--- Records provided Enclosed Below ---

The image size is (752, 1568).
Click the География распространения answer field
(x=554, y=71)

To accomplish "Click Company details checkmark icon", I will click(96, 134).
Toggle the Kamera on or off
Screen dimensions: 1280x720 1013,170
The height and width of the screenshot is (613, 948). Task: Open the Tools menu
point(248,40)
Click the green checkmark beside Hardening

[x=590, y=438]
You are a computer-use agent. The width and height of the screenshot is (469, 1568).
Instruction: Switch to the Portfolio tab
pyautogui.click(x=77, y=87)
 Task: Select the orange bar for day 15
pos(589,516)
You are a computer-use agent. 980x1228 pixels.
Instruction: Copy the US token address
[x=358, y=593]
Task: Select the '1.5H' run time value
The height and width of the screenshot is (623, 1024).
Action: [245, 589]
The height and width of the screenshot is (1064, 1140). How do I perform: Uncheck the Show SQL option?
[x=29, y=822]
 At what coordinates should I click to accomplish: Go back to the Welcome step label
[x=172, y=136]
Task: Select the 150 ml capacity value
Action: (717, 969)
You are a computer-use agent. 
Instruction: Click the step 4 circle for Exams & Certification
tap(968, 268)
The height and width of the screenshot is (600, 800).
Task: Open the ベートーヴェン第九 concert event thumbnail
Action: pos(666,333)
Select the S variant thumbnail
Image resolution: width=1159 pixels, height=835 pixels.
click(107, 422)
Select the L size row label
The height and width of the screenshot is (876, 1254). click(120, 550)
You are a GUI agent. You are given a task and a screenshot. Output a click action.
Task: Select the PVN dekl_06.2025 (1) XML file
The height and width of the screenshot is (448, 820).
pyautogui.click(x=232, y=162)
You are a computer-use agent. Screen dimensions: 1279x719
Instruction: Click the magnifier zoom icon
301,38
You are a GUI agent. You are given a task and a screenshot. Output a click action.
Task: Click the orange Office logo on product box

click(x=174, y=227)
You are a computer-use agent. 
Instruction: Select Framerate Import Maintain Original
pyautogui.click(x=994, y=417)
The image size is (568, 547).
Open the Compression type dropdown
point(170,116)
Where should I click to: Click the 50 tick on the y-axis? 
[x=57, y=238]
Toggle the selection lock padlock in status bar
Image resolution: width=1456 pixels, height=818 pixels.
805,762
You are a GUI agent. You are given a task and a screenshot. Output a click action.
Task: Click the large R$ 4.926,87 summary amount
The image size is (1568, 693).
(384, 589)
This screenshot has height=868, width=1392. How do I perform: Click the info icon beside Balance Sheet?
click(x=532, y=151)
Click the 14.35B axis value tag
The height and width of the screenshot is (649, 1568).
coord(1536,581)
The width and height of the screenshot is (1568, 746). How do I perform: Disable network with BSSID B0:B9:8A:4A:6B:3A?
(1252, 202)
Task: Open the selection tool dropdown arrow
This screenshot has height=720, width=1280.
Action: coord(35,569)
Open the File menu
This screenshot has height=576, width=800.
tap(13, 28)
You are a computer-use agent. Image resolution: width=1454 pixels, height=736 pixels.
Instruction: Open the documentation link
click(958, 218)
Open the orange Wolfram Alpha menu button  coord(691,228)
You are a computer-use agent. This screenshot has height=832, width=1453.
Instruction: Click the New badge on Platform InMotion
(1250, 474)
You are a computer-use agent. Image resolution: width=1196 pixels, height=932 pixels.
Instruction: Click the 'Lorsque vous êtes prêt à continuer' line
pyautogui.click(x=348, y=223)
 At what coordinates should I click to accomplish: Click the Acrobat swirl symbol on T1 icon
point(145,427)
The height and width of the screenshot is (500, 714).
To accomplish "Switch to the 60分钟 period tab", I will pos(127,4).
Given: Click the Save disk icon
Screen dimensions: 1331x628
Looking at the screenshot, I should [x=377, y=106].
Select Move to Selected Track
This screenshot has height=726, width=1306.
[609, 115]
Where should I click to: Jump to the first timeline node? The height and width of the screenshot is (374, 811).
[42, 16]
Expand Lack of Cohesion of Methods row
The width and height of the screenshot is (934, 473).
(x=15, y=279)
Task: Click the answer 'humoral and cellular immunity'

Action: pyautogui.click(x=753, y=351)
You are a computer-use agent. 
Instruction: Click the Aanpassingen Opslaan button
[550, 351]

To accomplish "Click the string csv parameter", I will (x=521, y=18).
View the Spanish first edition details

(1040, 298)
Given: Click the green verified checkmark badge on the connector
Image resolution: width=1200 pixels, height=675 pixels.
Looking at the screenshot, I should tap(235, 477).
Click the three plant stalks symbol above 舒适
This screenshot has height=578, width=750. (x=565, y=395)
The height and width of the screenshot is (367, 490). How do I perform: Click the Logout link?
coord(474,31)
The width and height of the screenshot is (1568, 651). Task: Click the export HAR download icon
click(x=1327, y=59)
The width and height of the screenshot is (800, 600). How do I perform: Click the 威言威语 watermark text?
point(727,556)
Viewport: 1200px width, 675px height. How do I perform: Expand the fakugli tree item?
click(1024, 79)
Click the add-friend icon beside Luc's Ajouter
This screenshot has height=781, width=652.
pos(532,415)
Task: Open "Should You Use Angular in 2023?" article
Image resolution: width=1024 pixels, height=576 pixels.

--- End of Enclosed Records provided ---

**Your assignment**
Could you restate every record word for word?

**Answer below**
The image size is (752, 1568).
Click the География распространения answer field
(x=554, y=71)

To accomplish "Click Company details checkmark icon", I will click(96, 134).
Toggle the Kamera on or off
Screen dimensions: 1280x720 1013,170
The height and width of the screenshot is (613, 948). Task: Open the Tools menu
point(248,40)
Click the green checkmark beside Hardening

[x=590, y=438]
You are a computer-use agent. The width and height of the screenshot is (469, 1568).
Instruction: Switch to the Portfolio tab
pyautogui.click(x=77, y=87)
 Task: Select the orange bar for day 15
pos(589,516)
You are a computer-use agent. 980x1228 pixels.
Instruction: Copy the US token address
[x=358, y=593]
Task: Select the '1.5H' run time value
The height and width of the screenshot is (623, 1024).
Action: [245, 589]
The height and width of the screenshot is (1064, 1140). How do I perform: Uncheck the Show SQL option?
[x=29, y=822]
 At what coordinates should I click to accomplish: Go back to the Welcome step label
[x=172, y=136]
Task: Select the 150 ml capacity value
Action: (717, 969)
You are a computer-use agent. 
Instruction: Click the step 4 circle for Exams & Certification
tap(968, 268)
The height and width of the screenshot is (600, 800).
Task: Open the ベートーヴェン第九 concert event thumbnail
Action: pos(666,333)
Select the S variant thumbnail
Image resolution: width=1159 pixels, height=835 pixels.
click(107, 422)
Select the L size row label
The height and width of the screenshot is (876, 1254). click(120, 550)
You are a GUI agent. You are given a task and a screenshot. Output a click action.
Task: Select the PVN dekl_06.2025 (1) XML file
The height and width of the screenshot is (448, 820).
pyautogui.click(x=232, y=162)
You are a computer-use agent. Screen dimensions: 1279x719
Instruction: Click the magnifier zoom icon
301,38
You are a GUI agent. You are given a task and a screenshot. Output a click action.
Task: Click the orange Office logo on product box

click(x=174, y=227)
You are a computer-use agent. 
Instruction: Select Framerate Import Maintain Original
pyautogui.click(x=994, y=417)
The image size is (568, 547).
Open the Compression type dropdown
point(170,116)
Where should I click to: Click the 50 tick on the y-axis? 
[x=57, y=238]
Toggle the selection lock padlock in status bar
Image resolution: width=1456 pixels, height=818 pixels.
805,762
You are a GUI agent. You are given a task and a screenshot. Output a click action.
Task: Click the large R$ 4.926,87 summary amount
The image size is (1568, 693).
(384, 589)
This screenshot has height=868, width=1392. How do I perform: Click the info icon beside Balance Sheet?
click(x=532, y=151)
Click the 14.35B axis value tag
The height and width of the screenshot is (649, 1568).
coord(1536,581)
The width and height of the screenshot is (1568, 746). How do I perform: Disable network with BSSID B0:B9:8A:4A:6B:3A?
(1252, 202)
Task: Open the selection tool dropdown arrow
This screenshot has height=720, width=1280.
Action: coord(35,569)
Open the File menu
This screenshot has height=576, width=800.
tap(13, 28)
You are a computer-use agent. Image resolution: width=1454 pixels, height=736 pixels.
Instruction: Open the documentation link
click(958, 218)
Open the orange Wolfram Alpha menu button  coord(691,228)
You are a computer-use agent. This screenshot has height=832, width=1453.
Instruction: Click the New badge on Platform InMotion
(1250, 474)
You are a computer-use agent. Image resolution: width=1196 pixels, height=932 pixels.
Instruction: Click the 'Lorsque vous êtes prêt à continuer' line
pyautogui.click(x=348, y=223)
 At what coordinates should I click to accomplish: Click the Acrobat swirl symbol on T1 icon
point(145,427)
The height and width of the screenshot is (500, 714).
To accomplish "Switch to the 60分钟 period tab", I will pos(127,4).
Given: Click the Save disk icon
Screen dimensions: 1331x628
Looking at the screenshot, I should [x=377, y=106].
Select Move to Selected Track
This screenshot has height=726, width=1306.
[609, 115]
Where should I click to: Jump to the first timeline node? The height and width of the screenshot is (374, 811).
[42, 16]
Expand Lack of Cohesion of Methods row
The width and height of the screenshot is (934, 473).
(x=15, y=279)
Task: Click the answer 'humoral and cellular immunity'

Action: pyautogui.click(x=753, y=351)
You are a computer-use agent. 
Instruction: Click the Aanpassingen Opslaan button
[550, 351]

To accomplish "Click the string csv parameter", I will (x=521, y=18).
View the Spanish first edition details

(1040, 298)
Given: Click the green verified checkmark badge on the connector
Image resolution: width=1200 pixels, height=675 pixels.
Looking at the screenshot, I should tap(235, 477).
Click the three plant stalks symbol above 舒适
This screenshot has height=578, width=750. (x=565, y=395)
The height and width of the screenshot is (367, 490). How do I perform: Click the Logout link?
coord(474,31)
The width and height of the screenshot is (1568, 651). Task: Click the export HAR download icon
click(x=1327, y=59)
The width and height of the screenshot is (800, 600). How do I perform: Click the 威言威语 watermark text?
point(727,556)
Viewport: 1200px width, 675px height. How do I perform: Expand the fakugli tree item?
click(1024, 79)
Click the add-friend icon beside Luc's Ajouter
This screenshot has height=781, width=652.
pos(532,415)
Task: Open "Should You Use Angular in 2023?" article
Image resolution: width=1024 pixels, height=576 pixels.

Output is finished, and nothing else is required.